Die Biographie von Ernst Kantorowicz (1895–1963), einer der vielleicht schillerndsten intellektuellen Persönlichkeiten, die das 20. Jahrhundert hervorgebracht haben, verfasst vom amerikanischen Historiker Robert E. Lerner, liegt dank der grandiosen Übersetzung von Thomas Gruber endlich auch auf Deutsch vor. Kantorowiczs Freunde gaben ihm den Spitznamen EKa, den auch sein Biograph Lerner übernimmt. Aufgrund der ambivalenten Persönlichkeit EKas und seiner weitgefächerten Interessengebiete, schien es eigentlich ein Ding der Unmöglichkeit zu sein, eine wissenschaftlichen Maßstäben genügende Biographie zu verfassen.

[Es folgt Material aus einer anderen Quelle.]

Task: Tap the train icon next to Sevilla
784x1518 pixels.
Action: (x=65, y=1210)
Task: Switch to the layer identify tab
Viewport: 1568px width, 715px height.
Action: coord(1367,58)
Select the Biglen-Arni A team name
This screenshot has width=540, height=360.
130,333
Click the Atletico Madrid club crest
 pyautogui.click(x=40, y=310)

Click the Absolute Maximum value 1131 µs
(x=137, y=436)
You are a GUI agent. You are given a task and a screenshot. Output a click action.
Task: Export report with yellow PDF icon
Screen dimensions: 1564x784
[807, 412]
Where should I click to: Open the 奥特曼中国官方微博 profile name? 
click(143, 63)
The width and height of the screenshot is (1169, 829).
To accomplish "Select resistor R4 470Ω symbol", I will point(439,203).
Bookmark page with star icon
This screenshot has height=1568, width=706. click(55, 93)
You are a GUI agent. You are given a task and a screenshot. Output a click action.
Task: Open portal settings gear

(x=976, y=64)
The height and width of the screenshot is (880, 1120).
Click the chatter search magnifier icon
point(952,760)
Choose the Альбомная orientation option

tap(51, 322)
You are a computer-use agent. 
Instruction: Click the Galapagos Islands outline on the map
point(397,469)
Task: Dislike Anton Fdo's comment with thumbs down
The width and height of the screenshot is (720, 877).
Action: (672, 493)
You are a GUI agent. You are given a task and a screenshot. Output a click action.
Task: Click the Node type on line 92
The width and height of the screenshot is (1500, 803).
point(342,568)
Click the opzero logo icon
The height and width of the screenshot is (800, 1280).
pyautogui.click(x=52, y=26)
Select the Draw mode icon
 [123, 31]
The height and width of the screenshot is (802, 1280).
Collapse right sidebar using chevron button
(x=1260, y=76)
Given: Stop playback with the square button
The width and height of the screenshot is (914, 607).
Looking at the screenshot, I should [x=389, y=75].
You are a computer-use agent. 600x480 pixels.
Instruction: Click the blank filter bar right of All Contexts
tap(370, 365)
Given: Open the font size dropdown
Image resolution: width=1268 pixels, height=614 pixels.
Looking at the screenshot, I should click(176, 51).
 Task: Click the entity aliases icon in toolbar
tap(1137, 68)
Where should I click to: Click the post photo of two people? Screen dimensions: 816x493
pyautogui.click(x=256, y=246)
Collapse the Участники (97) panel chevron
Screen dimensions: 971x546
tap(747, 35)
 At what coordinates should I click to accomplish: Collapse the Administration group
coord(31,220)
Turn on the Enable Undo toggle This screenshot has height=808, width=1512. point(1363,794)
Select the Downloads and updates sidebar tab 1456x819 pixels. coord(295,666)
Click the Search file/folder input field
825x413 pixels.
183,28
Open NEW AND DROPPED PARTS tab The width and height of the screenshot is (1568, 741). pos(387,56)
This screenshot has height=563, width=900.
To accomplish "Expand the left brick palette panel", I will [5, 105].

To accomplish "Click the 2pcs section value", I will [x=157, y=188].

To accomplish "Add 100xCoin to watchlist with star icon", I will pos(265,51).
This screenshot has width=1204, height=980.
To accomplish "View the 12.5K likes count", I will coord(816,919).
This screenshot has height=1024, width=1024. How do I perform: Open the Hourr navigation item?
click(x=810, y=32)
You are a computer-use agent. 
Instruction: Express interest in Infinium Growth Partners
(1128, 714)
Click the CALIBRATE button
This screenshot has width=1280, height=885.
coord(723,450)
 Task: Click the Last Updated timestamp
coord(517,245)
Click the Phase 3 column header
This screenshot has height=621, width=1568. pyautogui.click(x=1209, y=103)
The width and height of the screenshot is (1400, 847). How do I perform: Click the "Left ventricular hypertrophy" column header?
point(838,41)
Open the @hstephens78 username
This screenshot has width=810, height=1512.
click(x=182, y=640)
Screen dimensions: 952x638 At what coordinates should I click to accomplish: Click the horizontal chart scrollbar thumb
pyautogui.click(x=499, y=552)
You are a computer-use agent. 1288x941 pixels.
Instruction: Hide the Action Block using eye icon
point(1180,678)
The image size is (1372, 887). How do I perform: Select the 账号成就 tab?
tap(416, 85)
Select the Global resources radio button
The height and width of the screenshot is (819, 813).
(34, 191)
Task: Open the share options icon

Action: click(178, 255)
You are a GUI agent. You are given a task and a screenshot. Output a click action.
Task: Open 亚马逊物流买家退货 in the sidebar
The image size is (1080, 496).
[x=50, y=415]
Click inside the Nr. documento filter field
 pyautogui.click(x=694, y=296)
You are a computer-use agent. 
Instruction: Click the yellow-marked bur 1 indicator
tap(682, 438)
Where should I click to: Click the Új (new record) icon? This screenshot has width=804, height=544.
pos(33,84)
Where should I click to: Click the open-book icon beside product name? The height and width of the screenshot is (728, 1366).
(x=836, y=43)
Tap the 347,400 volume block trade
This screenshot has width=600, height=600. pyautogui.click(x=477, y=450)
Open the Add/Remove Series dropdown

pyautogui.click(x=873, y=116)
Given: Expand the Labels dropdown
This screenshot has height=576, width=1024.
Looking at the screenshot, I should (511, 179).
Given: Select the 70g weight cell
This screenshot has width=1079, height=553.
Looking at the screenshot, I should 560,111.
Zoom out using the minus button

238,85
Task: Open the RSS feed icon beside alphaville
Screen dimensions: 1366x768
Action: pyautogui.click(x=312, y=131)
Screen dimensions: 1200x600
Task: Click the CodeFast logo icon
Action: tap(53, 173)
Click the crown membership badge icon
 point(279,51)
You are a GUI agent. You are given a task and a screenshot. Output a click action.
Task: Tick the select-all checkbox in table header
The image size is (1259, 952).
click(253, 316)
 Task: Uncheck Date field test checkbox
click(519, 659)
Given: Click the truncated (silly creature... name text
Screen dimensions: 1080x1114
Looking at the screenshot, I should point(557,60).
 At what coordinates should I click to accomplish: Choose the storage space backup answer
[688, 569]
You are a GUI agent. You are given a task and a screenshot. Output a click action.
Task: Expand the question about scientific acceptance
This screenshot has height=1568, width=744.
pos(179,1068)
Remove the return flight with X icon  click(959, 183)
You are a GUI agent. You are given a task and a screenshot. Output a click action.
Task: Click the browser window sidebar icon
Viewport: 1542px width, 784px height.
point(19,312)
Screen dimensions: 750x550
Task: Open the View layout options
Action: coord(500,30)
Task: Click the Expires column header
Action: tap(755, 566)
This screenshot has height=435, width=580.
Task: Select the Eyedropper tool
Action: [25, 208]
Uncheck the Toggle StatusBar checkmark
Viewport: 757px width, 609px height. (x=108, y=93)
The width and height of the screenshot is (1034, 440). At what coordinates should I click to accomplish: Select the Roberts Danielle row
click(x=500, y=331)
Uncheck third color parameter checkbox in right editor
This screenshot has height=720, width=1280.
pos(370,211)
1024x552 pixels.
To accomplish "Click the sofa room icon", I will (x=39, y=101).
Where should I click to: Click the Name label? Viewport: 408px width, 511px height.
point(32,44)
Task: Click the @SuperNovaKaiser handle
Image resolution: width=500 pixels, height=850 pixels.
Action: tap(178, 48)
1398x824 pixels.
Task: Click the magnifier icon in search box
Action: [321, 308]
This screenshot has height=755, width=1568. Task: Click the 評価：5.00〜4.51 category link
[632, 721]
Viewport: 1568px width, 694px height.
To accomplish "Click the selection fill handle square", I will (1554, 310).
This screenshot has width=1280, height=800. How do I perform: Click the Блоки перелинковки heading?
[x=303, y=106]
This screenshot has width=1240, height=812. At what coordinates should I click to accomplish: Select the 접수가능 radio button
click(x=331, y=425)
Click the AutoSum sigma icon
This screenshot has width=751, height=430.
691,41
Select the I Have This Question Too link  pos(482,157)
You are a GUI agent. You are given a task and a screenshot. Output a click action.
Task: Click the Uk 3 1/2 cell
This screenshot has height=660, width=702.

Geboren als Spross einer wohlhabenden deutsch-jüdischen Likörfabrikantenfamilie im damals zu Preußen gehörenden Posen, kam er in den Genuss einer exzellenten Ausbildung. Obwohl die Familie sich als gläubig bezeichnete, verzichtete EKa auf eine Bar-Mitzwa, wenngleich er sich dennoch nicht als Atheisten betrachtete. Zum Ende seines Lebens hin bevorzugte er als Selbstcharakterisierung statt „jüdischen Glaubens“ die Bezeichnung „jüdische Descendenz“. Das Judentum betrachtete er in erster Linie als Abstammungsgemeinschaft.

 

Wegen Polen weg aus Posen

Nach der Annexion durch Polen 1918 sah sich die Familie gezwungen nach Deutschland überzusiedeln. Als Kriegsfreiwilliger erlebte er die Schützengräben von Verdun, war dann als Übersetzer bei der Osmanischen Armee tätig; später bekämpfte er die Spartakisten, wurde in den George-Kreis aufgenommen, begann eine vielversprechende Hochschulkarriere in Deutschland, kritisierte öffentlich das Nazi-Regime, wurde in der „Reichskristallnacht“ versteckt und floh über die Niederlande und Großbritannien in die USA der McCarthy-Zeit, wo er zwar seine universitäre Laufbahn fortsetzen konnte, sich das Leben aber dennoch unnötig schwer machte, weil er den Loyalitätseid verweigerte. Man ahnt, dass es eine Menge aus dem facettenreichen Leben von EKa zu erzählen gibt; Lerner tut dies, ohne vorzugreifen, in chronologischer Ordnung.